Bausk E V, Graĭfer D M, Karpova G G
Mol Biol (Mosk). 1985 Mar-Apr;19(2):545-52.
Affinity labelling of E. coli ribosomes near the donor tRNA-binding (P) site was studied with the use of photoreactive derivatives of tRNAPhe bearing arylazidogroups on N7 atoms of guanine residues (azido-tRNA). UV-irradiation of complexes 70S ribosome.poly(U).azido- tRNA(P-site) and 70S ribosome.poly(U).azido-tRNA(P-site).Phe- tRNAPhe(A-site) resulted in covalent attachment of azido-tRNA to ribosomes, both subunits being labelled. In both cases modification extent of 30S subunit was two-fold than that of the 50S one. It was shown that when the A-site was free the azido-tRNA located in P-site labelled proteins S9, S11, S12, S13, S21 and L14, L27, L31. Azido-tRNA located in P-site when the A-site was occupied with Phe-tRNAPhe labelled proteins S11, S12, S13, S14, S19, L32/L33 and possibly L23, L25. From the comparison of the sets of proteins labelled when A-site was free or occupied a conclusion was drawn that aminoacyl-tRNA located in ribosomal A-site affects the arrangement of deacylated tRNA in P-site. Data obtained allow to propose that proteins S5, S19, S20 and L24, L33 interact with guanine residues important for the tRNA tertiary structure formation.

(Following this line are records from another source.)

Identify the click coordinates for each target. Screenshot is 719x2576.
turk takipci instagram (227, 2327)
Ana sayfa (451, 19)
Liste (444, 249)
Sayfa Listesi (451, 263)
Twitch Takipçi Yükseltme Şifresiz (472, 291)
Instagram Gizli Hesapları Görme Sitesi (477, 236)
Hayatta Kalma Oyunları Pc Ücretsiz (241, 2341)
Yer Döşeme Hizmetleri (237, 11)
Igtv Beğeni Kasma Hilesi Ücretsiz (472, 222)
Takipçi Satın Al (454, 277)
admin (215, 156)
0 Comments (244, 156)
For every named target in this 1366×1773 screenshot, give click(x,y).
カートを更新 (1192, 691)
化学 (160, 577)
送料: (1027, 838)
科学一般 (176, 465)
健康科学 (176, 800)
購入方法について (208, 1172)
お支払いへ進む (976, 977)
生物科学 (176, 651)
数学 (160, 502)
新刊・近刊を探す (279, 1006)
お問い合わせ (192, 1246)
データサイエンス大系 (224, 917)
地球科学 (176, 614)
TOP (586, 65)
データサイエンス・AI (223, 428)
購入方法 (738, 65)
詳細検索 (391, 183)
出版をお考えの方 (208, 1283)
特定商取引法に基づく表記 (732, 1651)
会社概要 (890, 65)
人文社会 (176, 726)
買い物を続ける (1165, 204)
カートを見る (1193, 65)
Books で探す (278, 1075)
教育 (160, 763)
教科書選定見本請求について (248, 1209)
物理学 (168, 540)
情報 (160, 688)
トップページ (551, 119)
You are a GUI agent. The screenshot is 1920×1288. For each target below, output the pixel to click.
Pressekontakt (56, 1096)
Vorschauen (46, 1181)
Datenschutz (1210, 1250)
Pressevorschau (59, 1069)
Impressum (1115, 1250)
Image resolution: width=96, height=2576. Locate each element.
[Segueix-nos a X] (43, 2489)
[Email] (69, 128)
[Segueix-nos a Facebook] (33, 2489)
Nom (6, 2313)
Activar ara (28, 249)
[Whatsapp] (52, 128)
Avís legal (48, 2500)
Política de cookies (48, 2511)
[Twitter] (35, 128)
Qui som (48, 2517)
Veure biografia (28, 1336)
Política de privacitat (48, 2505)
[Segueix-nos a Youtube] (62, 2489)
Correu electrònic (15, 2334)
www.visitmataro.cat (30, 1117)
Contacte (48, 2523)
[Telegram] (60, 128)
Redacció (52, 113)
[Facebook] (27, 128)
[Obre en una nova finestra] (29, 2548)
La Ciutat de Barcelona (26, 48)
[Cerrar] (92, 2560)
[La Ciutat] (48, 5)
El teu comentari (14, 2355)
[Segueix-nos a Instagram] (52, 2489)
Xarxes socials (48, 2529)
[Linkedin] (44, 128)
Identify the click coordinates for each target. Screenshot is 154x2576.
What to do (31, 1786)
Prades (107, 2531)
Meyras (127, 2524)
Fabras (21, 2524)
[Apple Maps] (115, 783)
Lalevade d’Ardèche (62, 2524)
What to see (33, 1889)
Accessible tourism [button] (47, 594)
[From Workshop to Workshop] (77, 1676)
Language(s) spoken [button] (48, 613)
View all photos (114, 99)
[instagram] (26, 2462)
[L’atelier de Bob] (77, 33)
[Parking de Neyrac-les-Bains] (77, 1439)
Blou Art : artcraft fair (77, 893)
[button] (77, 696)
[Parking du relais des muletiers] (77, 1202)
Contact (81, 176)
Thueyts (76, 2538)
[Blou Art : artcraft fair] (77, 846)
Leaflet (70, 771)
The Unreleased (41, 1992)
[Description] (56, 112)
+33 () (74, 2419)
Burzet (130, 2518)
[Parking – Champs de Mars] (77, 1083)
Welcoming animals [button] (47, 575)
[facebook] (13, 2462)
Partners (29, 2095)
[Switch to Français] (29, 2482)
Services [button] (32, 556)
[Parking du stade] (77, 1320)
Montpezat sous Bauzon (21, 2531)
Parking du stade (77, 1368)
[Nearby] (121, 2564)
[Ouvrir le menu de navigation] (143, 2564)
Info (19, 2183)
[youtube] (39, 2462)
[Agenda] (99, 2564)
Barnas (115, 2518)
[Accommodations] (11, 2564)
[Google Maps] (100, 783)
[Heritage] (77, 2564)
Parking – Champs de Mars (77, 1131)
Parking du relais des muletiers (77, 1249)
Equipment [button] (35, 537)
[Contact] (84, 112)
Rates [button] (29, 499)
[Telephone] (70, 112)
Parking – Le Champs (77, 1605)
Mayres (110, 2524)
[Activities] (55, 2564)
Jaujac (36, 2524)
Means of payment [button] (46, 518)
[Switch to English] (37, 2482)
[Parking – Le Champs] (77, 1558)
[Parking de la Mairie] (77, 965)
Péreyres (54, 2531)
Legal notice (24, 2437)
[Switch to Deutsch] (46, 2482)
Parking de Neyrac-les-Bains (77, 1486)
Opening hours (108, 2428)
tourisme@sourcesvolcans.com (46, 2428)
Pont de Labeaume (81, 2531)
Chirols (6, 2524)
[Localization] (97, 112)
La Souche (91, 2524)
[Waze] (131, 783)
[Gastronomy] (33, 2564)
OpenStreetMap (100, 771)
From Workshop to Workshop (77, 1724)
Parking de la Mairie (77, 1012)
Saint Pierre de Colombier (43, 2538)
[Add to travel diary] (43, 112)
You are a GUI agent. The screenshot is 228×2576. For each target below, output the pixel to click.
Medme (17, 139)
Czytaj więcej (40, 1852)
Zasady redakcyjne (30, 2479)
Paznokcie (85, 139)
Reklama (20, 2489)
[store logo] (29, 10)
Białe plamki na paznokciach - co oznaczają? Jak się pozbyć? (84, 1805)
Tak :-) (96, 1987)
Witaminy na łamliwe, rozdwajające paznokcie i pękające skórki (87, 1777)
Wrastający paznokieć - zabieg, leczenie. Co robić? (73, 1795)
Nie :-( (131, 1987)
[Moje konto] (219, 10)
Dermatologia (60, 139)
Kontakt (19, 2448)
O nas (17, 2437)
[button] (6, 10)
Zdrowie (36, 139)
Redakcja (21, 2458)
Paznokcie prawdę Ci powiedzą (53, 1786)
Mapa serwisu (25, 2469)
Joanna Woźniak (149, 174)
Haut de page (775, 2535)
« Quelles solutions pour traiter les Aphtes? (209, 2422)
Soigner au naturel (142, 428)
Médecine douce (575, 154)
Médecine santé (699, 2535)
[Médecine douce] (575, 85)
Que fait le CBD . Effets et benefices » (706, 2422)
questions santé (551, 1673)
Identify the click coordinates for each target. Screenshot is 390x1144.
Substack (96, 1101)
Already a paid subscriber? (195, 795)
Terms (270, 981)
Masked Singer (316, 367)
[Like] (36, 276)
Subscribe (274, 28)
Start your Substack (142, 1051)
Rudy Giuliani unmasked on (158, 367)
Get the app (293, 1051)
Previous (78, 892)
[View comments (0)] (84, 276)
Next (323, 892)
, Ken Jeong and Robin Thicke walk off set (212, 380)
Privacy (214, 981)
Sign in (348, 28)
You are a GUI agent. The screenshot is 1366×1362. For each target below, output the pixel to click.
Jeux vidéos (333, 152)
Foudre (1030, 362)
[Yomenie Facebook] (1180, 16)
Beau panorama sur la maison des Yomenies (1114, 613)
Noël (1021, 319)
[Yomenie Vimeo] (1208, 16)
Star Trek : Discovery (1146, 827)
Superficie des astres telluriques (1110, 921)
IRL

利用在鸟嘌呤残基的N7原子上带有芳基叠氮基团的苯丙氨酸tRNA的光反应性衍生物(叠氮基-tRNA),研究了大肠杆菌核糖体在供体tRNA结合(P)位点附近的亲和标记。对70S核糖体·聚(U)·叠氮基-tRNA(P位点)和70S核糖体·聚(U)·叠氮基-tRNA(P位点)·苯丙氨酸-tRNA(A位点)复合物进行紫外线照射,导致叠氮基-tRNA与核糖体共价结合,两个亚基均被标记。在这两种情况下,30S亚基的修饰程度是50S亚基的两倍。结果表明,当A位点空闲时,位于P位点的叠氮基-tRNA标记了蛋白质S9、S11、S12、S13、S21以及L14、L27、L31。当A位点被苯丙氨酸-tRNA占据时,位于P位点的叠氮基-tRNA标记了蛋白质S11、S12、S13、S14、S19、L32/L33以及可能的L23、L25。通过比较A位点空闲或被占据时标记的蛋白质组,得出结论:位于核糖体A位点的氨酰-tRNA会影响P位点去酰化tRNA的排列。所获得的数据表明,蛋白质S5、S19、S20以及L24、L33与对tRNA三级结构形成重要的鸟嘌呤残基相互作用。